John Frame summarizes glorification as "the consummation of human nature in God’s image" (Salvation Belongs to the Lord: An Introduction to Systematic Theology, 2006, 223). It is the final link in Paul’s golden chain of redemption: "And those whom he predestined he also called, and those whom he called he also justified, and those whom he justified he also glorified" (Rom. 8:30). Glorification involves the redemption, resurrection, and transformation of our lowly bodies (Rom. 8:23; 1 Cor. 15:43; Phil. 3:21). As John Murray states, it refers to "the complete and final redemption of the whole person, when in the integrity of body and spirit, the people of God will be conformed to the image of the risen, exalted, and glorified Redeemer, when the very body of their humiliation will be conformed to the body of Christ’s glory" (Redemption Accomplished and Applied, 1955, 175).
On that final day, our heavenly Bridegroom will "present the church to Himself in splendor, without spot or wrinkle or any such thing, that she might be holy and without blemish" (Eph. 5:27). In Luke 12, we are given a breathtaking picture of the grace that will be lavished upon us by our King:
Stay dressed for action and keep your lamps burning, and be like men who are waiting for their master to come home from the wedding feast, so that they may open the door to him at once when he comes and knocks. Blessed are those servants whom the master finds awake when he comes. Truly, I say to you, he will dress himself for service and have them recline at table, and he will come and serve them. If he comes in the second watch, or in the third, and finds them awake, blessed are those servants! But know this, that if the master of the house had known at what hour the thief was coming, he would not have left his house to be broken into. You also must be ready, for the Son of Man is coming at an hour you do not expect. (Luke 12:35-40)

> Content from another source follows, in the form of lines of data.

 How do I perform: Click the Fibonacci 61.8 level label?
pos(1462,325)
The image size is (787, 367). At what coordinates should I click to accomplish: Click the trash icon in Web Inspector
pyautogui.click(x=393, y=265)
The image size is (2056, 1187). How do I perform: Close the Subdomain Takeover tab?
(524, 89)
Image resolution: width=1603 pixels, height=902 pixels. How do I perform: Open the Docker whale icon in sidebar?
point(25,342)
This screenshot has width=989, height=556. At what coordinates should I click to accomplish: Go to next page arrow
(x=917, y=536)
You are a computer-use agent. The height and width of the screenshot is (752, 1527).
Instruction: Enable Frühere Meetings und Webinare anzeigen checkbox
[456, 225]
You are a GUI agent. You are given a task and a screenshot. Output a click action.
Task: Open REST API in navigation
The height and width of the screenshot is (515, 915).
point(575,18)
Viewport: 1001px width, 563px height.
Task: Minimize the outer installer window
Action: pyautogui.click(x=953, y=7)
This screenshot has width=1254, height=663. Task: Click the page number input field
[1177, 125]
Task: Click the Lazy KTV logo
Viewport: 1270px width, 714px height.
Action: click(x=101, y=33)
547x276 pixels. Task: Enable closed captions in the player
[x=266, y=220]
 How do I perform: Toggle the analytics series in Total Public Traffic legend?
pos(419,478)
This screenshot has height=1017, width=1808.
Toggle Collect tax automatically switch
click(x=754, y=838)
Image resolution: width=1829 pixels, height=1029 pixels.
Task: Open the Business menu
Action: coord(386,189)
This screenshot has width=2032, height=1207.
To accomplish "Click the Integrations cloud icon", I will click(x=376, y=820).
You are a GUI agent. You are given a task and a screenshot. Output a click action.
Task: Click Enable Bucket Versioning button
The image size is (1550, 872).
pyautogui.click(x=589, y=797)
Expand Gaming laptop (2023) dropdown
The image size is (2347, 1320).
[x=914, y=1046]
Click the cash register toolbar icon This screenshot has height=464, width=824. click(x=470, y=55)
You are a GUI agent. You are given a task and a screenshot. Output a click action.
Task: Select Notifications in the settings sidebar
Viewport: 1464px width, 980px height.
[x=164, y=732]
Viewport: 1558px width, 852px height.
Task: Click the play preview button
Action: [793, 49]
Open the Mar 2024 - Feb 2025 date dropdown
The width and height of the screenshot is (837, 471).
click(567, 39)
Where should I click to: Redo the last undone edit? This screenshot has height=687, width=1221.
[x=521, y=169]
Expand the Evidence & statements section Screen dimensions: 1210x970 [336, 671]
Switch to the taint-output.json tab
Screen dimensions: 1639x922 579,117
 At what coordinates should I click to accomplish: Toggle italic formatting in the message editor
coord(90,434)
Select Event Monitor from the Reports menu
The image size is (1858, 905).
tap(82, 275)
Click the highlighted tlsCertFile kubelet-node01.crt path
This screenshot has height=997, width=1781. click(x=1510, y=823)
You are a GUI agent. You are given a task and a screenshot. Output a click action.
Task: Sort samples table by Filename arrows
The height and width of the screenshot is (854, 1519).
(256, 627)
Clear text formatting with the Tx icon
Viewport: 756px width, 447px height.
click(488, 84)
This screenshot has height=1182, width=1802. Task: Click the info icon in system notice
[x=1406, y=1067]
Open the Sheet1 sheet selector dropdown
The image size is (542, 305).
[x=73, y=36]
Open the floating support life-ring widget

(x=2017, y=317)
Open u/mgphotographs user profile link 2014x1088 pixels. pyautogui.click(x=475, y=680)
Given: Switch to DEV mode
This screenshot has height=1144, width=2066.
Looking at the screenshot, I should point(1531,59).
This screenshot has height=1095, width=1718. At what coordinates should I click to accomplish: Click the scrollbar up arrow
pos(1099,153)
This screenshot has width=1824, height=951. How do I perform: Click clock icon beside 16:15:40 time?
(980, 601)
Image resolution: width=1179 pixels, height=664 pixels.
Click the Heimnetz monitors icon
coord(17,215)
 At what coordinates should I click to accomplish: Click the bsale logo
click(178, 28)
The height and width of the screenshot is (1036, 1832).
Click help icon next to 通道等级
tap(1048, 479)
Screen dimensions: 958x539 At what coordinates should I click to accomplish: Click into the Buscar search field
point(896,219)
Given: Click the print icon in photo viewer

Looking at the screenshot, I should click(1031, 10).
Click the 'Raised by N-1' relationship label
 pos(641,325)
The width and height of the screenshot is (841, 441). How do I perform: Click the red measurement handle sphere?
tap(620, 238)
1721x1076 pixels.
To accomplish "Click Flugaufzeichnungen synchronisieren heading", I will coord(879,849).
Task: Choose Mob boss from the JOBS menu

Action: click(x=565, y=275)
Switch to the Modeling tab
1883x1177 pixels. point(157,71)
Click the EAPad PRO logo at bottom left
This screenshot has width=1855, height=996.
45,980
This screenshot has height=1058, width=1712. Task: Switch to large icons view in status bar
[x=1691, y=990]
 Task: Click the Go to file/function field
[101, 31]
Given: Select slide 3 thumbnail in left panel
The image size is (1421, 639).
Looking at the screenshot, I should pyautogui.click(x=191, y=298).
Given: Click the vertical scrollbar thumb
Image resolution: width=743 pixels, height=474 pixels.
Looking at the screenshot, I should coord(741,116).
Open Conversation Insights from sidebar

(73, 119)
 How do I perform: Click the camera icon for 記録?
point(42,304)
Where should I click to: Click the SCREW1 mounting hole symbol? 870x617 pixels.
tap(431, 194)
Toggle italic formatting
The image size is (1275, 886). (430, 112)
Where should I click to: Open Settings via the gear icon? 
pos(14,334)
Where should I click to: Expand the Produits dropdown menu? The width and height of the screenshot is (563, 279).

Christian believer, consider these words and let them sink in: Christ will again dress Himself for service and have His people recline at the table, as He did with His disciples during His first coming (John 13:4-5). He will again "come and serve" His beloved (Luke 12:37), just as He came the first time "not to be served but to serve, and to give His life as a ransom for many" (Matt. 20:28). This must be divine revelation from another world, for who, with the slightest reverence for the God of Scripture, could imagine the King of glory returning to serve His servants? Who are we that we should be the recipients of such gracious service? The answer isn't found in who we are, but in who He is.
The Beatific Vision
We tend to think of God's Son taking the position of a servant only during His first coming (Phil. 2:7), but He is coming again to serve the Bride He redeemed with His own blood. He is coming in grace and with grace to lavish even more grace upon His beloved. He will serve us by glorifying us with Himself (Rom. 8:17). He will serve us by granting us the unspeakable joy and privilege of being with Him forever and beholding His glory:
Father, I desire that they also, whom You have given Me, may be with Me where I am, to see My glory that You have given Me because You loved Me before the foundation of the world. (John 17:24)
To be with Him and to behold Him—this is the grace and glory of the life to come.